President Muhammadu Buhari will hold Nigeria’s oil portfolio in his new Cabinet, rather than trust anyone else with the source of most of Nigeria’s revenue, he told Reuters on Tuesday.
Buhari, who took office at the end of May promising to combat corruption, has made clear he wants to overhaul the oil sector in Africa’s biggest economy, which provides the government with around 70 percent of its revenue.
“I intend to remain the minister of petroleum resources,” Buhari said in an interview on the sidelines of the annual meeting of world leaders at the United Nations General Assembly in New York.
A minister of state will oversee the day-to-day issues of the petroleum sector, he said.
Buhari has not named a Cabinet but is expected to submit candidates to parliament in the coming days.
A former general who briefly ruled Nigeria 30 years ago, Buhari has deep knowledge of the oil sector, having been head of the Petroleum Trust Fund under military ruler Sani Abacha in the 1990s and oil minister in the 1970s under President Olusegun Obasanjo.
Collapse of oil prices
A collapse of global oil prices has whacked Nigeria’s public finances and weakened its naira currency, delaying public salaries and fuelling inflation.
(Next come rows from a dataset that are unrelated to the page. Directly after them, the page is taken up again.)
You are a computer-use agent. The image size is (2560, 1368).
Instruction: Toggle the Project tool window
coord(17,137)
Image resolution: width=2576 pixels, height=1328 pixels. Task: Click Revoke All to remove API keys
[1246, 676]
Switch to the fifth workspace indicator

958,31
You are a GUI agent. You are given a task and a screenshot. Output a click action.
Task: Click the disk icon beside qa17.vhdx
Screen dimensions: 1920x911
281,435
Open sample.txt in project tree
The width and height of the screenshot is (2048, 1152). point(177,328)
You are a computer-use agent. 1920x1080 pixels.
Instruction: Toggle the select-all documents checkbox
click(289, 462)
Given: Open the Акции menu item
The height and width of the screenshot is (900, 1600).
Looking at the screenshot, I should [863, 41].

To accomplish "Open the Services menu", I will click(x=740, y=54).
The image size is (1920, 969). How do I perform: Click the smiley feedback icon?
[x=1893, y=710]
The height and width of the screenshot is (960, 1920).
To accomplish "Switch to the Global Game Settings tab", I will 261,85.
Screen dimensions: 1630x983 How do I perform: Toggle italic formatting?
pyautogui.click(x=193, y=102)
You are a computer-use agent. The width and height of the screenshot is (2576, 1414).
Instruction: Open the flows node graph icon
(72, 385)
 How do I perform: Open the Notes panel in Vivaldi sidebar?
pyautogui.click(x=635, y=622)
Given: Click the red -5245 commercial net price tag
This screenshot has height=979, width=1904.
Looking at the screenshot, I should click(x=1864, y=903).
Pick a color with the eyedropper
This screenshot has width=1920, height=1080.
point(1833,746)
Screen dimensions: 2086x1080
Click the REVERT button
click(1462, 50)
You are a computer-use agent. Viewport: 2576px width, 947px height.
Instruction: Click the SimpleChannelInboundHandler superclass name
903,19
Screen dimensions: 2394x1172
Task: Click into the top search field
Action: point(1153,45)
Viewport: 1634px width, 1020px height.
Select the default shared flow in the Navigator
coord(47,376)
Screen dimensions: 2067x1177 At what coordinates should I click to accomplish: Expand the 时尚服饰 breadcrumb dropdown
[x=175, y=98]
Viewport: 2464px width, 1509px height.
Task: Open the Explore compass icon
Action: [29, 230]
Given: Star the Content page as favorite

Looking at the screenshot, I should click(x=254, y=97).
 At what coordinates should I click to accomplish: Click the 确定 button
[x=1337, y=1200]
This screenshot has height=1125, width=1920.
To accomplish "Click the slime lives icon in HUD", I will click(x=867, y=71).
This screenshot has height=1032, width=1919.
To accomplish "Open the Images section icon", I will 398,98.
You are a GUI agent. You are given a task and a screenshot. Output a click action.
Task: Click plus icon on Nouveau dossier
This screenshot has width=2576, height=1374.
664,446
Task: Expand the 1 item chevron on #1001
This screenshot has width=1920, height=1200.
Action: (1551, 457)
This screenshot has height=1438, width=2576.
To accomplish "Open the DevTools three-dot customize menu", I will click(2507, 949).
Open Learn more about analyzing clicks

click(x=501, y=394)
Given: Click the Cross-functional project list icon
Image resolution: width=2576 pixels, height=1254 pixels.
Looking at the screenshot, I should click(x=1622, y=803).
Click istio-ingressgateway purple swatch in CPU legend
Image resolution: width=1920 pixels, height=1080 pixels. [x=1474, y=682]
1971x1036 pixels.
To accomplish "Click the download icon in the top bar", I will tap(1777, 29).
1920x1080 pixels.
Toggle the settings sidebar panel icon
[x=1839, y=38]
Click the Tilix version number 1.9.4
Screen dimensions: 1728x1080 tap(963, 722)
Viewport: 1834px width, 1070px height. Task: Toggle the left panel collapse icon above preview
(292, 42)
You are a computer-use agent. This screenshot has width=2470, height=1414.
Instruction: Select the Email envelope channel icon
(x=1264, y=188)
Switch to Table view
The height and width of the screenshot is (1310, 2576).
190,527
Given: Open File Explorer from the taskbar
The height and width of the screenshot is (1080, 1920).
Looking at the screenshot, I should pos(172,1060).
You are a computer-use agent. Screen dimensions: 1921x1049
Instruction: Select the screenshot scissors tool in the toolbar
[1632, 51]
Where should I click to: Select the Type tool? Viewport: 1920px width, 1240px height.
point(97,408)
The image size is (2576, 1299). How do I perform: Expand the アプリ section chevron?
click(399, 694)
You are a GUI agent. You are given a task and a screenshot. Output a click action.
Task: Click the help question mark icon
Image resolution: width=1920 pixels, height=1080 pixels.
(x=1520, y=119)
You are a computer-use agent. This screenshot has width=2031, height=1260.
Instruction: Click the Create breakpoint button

Buhari has said he will trace and recover what he has called “mind-boggling” sums of money stolen over the years from the oil sector.
The dealings inside the state-owned company NNPC are so opaque that PriceWaterhouseCoopers, commissioned to conduct a forensic audit over the missing funds, said it was unable to obtain sufficient account documentation.
Not only is oil money stolen through accounting gymnastics and oversight gaps, but oil itself goes missing at unmetered oilfield wellheads, pipeline taps and export terminals.
Buhari has already split the NNPC into two entities, and said on Tuesday he was considering breaking up the company further to improve efficiency and better root out corruption.
“I haven’t absolutely made up my mind about that. We want to see what we have done in reducing the size and redeploying most of the management. We want to see the impact of that before we decide further.”
He said he would re-evaluate the issue in about 18 months.